- **Click-target data**:
+ + +

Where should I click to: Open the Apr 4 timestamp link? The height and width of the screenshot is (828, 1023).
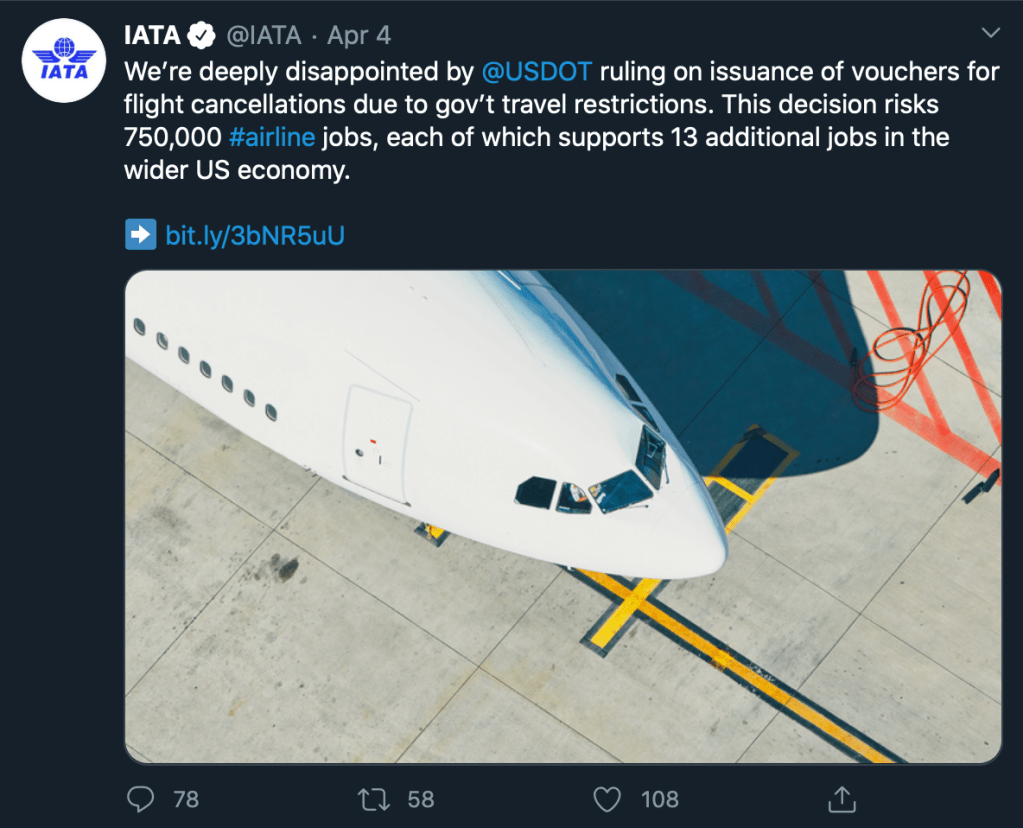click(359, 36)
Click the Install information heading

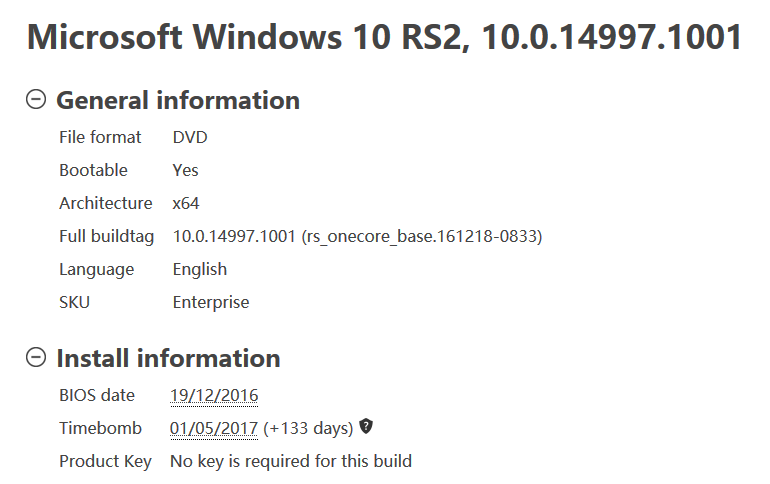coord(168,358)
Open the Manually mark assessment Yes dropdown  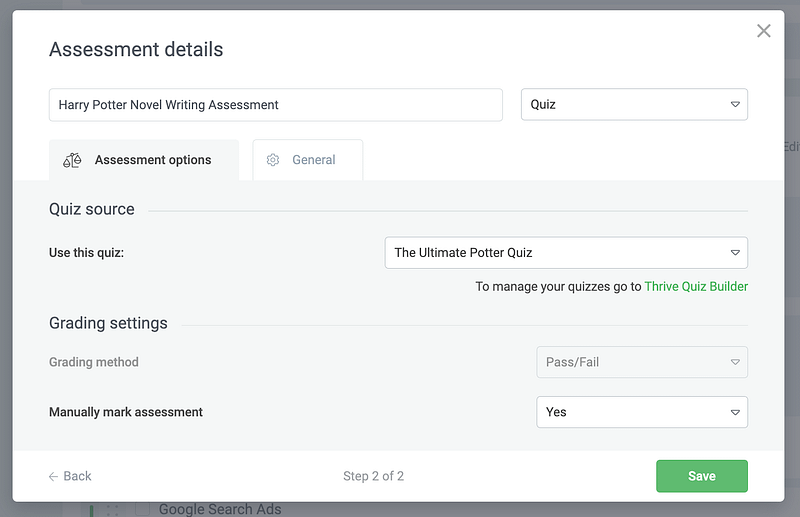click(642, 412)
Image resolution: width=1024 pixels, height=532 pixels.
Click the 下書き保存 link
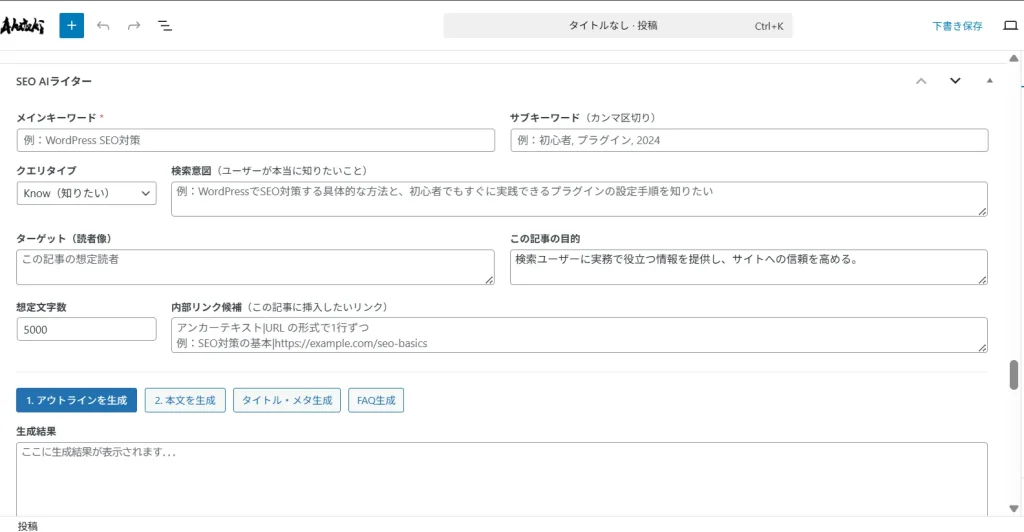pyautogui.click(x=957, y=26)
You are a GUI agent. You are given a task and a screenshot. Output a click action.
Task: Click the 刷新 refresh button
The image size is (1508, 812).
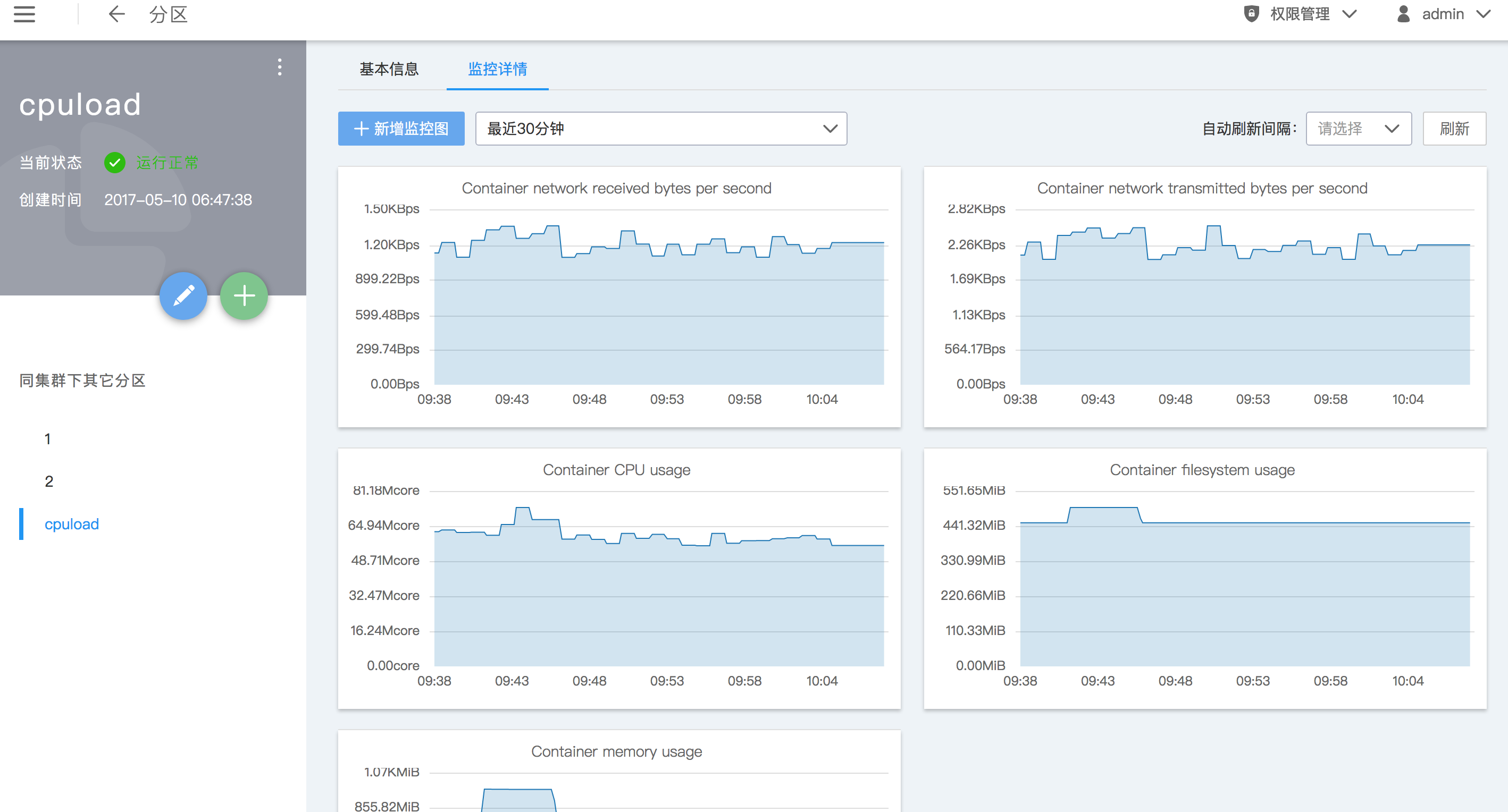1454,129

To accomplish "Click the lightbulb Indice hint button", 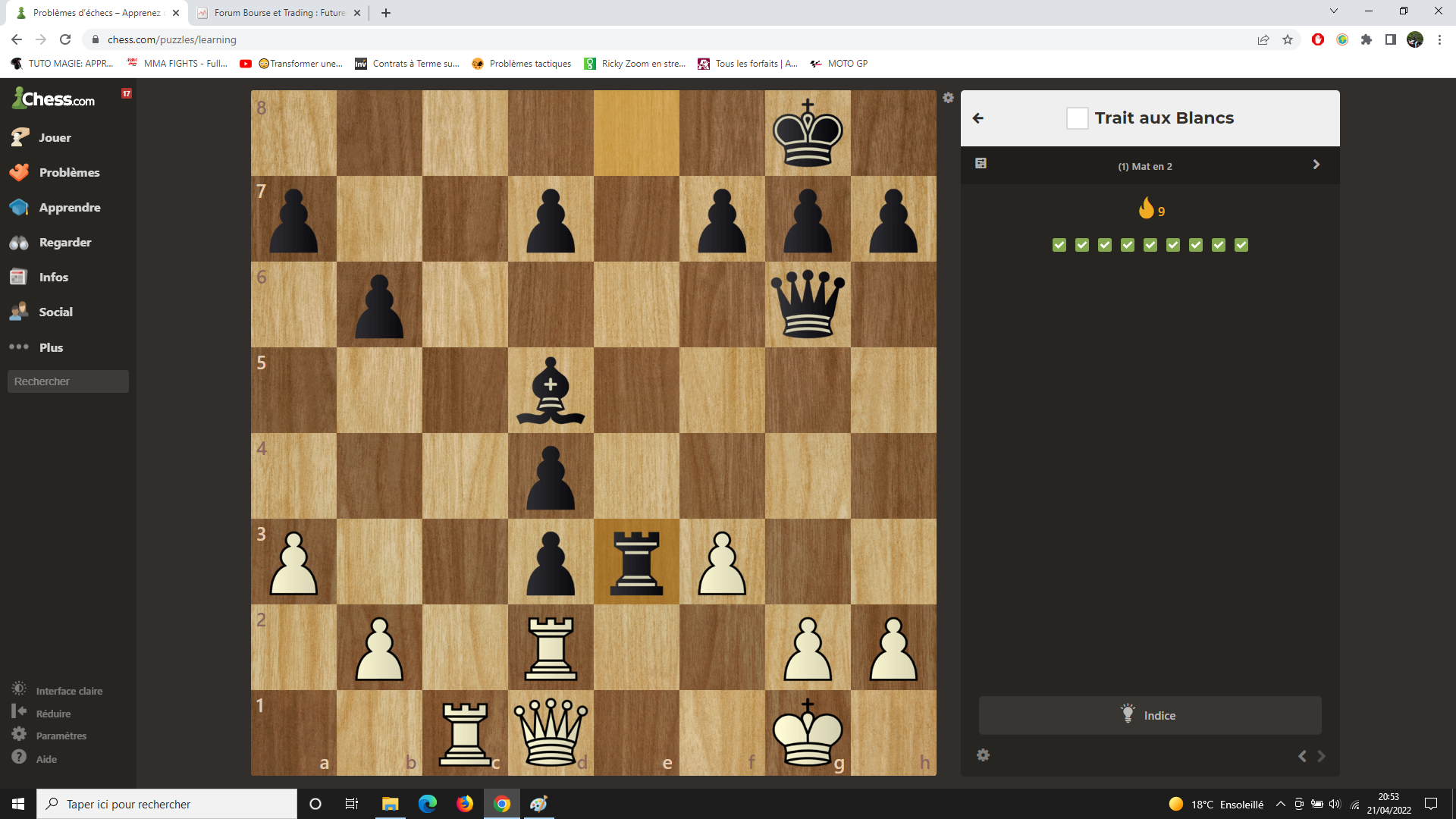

+ + +

- **REQUIREMENTS**: Count the lines in the listing above that contain the string "height", treating uppercase and lowercase as different, and reply with the number alone.

- **TASK SOLUTION**: 2